The `SEC_CONFIG_RESP` split pattern (`tail -n1` for status, `head -n-1` for body) is correct for both single-line and multiline JSON responses. ✅ PASS.
---
### 5. Workflow Secrets Exposure
The workflow (`rate-limit-integration.yml`) contains **no `${{ secrets.* }}` references**. All test credentials are hardcoded constants in the script (`ratelimit@example.local` / `password123`), appropriate for an ephemeral test user that is registered and used only within the test run.
`$GITHUB_STEP_SUMMARY` output includes: container status, API config JSON, container logs. None of these contain secrets or credentials. The security config JSON may contain rate limit settings (integers) but nothing sensitive.
No accidental log exposure identified. ✅ PASS.
---
### 6. GeoIP Change — Supply-Chain Risk
**Change**: The non-CI Dockerfile build path previously ran `sha256sum -c -` against `GEOLITE2_COUNTRY_SHA256`. This was removed. The remaining guard is `[ -s /app/data/geoip/GeoLite2-Country.mmdb ]` (file-size non-empty check).
**Risk assessment** (MEDIUM): The download source is `https://github.com/P3TERX/GeoLite.mmdb/raw/download/GeoLite2-Country.mmdb`, a public GitHub repository. If this repository is compromised or the file is replaced with a malicious binary:
- The `-s` check only verifies the file is non-empty
- The application loads it at `CHARON_GEOIP_DB_PATH` for IP geolocation — a non-privileged read operation
- A malicious file would not achieve RCE via MMDb parsing in the MaxMind reader library (no known attack surface), but could corrupt GeoIP lookups silently
**This is an acknowledged, pre-existing architectural limitation** documented in the spec. The `sha256sum` check was ineffective by design because the P3TERX repository updates the file continuously while the pinned hash only updates weekly via `update-geolite2.yml`. The new behavior (accept any non-empty file) is more honest about the actual constraint.

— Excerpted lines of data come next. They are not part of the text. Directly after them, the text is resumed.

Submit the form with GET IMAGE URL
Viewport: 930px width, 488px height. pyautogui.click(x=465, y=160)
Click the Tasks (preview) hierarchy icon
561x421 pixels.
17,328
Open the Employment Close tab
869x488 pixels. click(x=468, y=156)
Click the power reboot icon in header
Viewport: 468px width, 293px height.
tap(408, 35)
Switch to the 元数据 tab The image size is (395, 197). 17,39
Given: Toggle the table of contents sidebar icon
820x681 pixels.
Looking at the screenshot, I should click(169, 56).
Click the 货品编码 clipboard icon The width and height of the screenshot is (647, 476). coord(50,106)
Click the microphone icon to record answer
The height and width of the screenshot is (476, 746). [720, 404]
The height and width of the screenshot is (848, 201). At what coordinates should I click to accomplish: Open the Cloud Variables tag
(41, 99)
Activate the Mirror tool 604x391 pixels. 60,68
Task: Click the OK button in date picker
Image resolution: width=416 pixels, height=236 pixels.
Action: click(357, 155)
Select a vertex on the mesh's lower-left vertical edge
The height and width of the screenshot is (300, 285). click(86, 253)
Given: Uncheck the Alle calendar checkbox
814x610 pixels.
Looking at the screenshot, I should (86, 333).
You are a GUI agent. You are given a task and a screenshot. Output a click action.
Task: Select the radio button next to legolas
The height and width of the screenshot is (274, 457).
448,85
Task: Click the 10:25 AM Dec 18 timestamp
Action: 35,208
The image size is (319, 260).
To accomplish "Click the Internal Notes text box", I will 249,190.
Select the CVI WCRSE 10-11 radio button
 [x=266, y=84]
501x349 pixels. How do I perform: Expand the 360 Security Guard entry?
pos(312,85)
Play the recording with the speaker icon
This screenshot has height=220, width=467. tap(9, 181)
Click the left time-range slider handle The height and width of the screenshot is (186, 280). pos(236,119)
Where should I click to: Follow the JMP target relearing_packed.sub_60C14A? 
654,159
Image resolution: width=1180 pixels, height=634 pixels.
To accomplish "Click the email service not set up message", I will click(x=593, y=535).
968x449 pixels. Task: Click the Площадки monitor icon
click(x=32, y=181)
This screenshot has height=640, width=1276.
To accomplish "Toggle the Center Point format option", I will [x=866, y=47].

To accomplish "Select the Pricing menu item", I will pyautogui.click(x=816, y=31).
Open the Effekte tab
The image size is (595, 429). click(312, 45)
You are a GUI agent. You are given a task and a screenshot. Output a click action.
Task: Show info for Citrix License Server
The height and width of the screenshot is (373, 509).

**Spec compliance**: `ARG GEOLITE2_COUNTRY_SHA256` is **retained** in the Dockerfile (line ~441) as required by the spec, preserving `update-geolite2.yml` workflow compatibility. ✅ PASS.
**Residual risk**: MEDIUM. Mitigated by: (1) `wget` uses HTTPS to fetch from GitHub (TLS in transit), (2) downstream Trivy scans of the built image would flag a malicious MMDB independently, (3) the GeoIP reader is sandboxed to a read operation with no known parse-exploit surface.
---
## Correctness Against Spec
| Spec Change | Implemented | Verified |
|-------------|-------------|----------|
| C1: Login status check (Step 4) | ✅ Yes — `LOGIN_STATUS` checked, fails fast on non-200 | Script lines 211220 |
| C2: Proxy host creation — auth failures fatal, 409 continues | ✅ Yes — 401/403 abort, other non-201 continues | Script lines 248256 |
| C3: Caddy admin API readiness gate before security config POST | ✅ Yes — 20-retry loop before SEC_CFG call | Script lines 274284 |
| C4: Security config POST status checked | ✅ Yes — `SEC_CONFIG_STATUS` checked, body logged on error | Script lines 286301 |
| C5: `verify_rate_limit_config` failure is hard exit | ✅ Yes — prints debug and `exit 1` | Script lines 307318 |
| C6: Pre-verification sleep increased 5 → 8 s | ✅ Yes — `sleep 8` | Script line 305 |
| C7: Trailing slash on `/config/` | ✅ Yes — all 6 script occurrences; workflow line 71 | Confirmed by grep |
| Dockerfile: sha256sum removed from non-CI path | ✅ Yes — only `-s` check remains | Dockerfile lines ~453463 |
| Dockerfile: `ARG GEOLITE2_COUNTRY_SHA256` retained | ✅ Yes — line ~441 | Dockerfile audited |
| Workflow: debug dump uses `/config/` | ✅ Yes — line 71 | Confirmed by grep |
---
## Findings Summary
| ID | Severity | Area | Description |
|----|----------|------|-------------|
| M1 | MEDIUM | Dockerfile supply-chain | GeoIP downloaded without hash; `-s` is minimum viability only. Accepted trade-off per spec — hash was perpetually stale. |
| L1 | LOW | Shell security | `${TMP_COOKIE}` unquoted in 6 curl invocations. No practical impact under standard `$TMPDIR`. |
| L2 | LOW | Temp file hygiene | No `trap cleanup EXIT`; TMP_COOKIE and containers not cleaned on 5 early failure paths (lines 220, 251, 282, 299, 316). Low sensitivity (localhost test credentials only). |
No CRITICAL or HIGH severity findings.
---
## Overall Verdict
**✅ APPROVED**
All spec-required changes are correctly implemented. No OWASP Top 10 vulnerabilities were introduced. The two LOW findings (unquoted variable, missing EXIT trap) are hygiene improvements that do not block the fix. The MEDIUM GeoIP supply-chain concern is a pre-existing architectural trade-off explicitly acknowledged in the spec.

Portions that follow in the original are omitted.